CHAPTER ONE
CAIN STODDARD SAT up in his carriage, clawing at his stomach. Something was trying to tear its way out of him.
The old demon hunter banged his fists against his chest. "Stop!" he shouted, his eyes bulging. "Stop, damn you!"
The thing in his stomach stopped biting for the moment.
"You all right, sir?" a voice called down from the driver. The carriage groaned in the cold wind, drunkenly swaying back and forth.
"I’m fine," Cain struggled, his voice desert raw. He wiped his mouth with a handkerchief. "I’m all right."
The driver snapped his reins hard.
Cain peered out his window. Beside his carriage, the Trista River frothed with whitewater and the sky crawled with storm clouds.
He pulled his heavy cloaks in tighter, trying to fight off the wind. Then, Cain stared down at his hands as a sliver of moonlight poked between the clouds. They looked strange, somehow. Like someone else’s hands.
For a moment, he thought he saw something resembling a liquid slug slithering beneath the skin of his palm. He prodded at the thing, half expecting it to rip through his hand. It didn’t. It disappeared instead, burrowing deeper.
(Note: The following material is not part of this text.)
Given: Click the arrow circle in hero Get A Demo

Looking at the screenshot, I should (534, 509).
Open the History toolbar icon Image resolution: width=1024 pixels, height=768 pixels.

"Sharing space with the damned," Cain said, grimacing bitter irony. "I guess you can’t beat hell back forever," he said.
A firm knock came down from the driver. The carriage was nearing Chapel’s Rest, a town of nearly thirty-thousand souls that sat at the foot of Mount Ochana.
"Chapel’s Rest," Cain whispered. Then he jerked upright again, coughing. The coughs wracked his body, shooting daggers of agony into his raw lungs. He covered his mouth with his handkerchief and kept on hacking until a shimmering black tar squelched out between his lips.
He stared down at the mucous. It pulsed and throbbed and reached.
Cain recoiled from the thing, casting the soiled handkerchief out the window. Then, he put his hand over his abdomen, wondering just how long he had left.
"Oh Liam," he said. "I should have listened to you."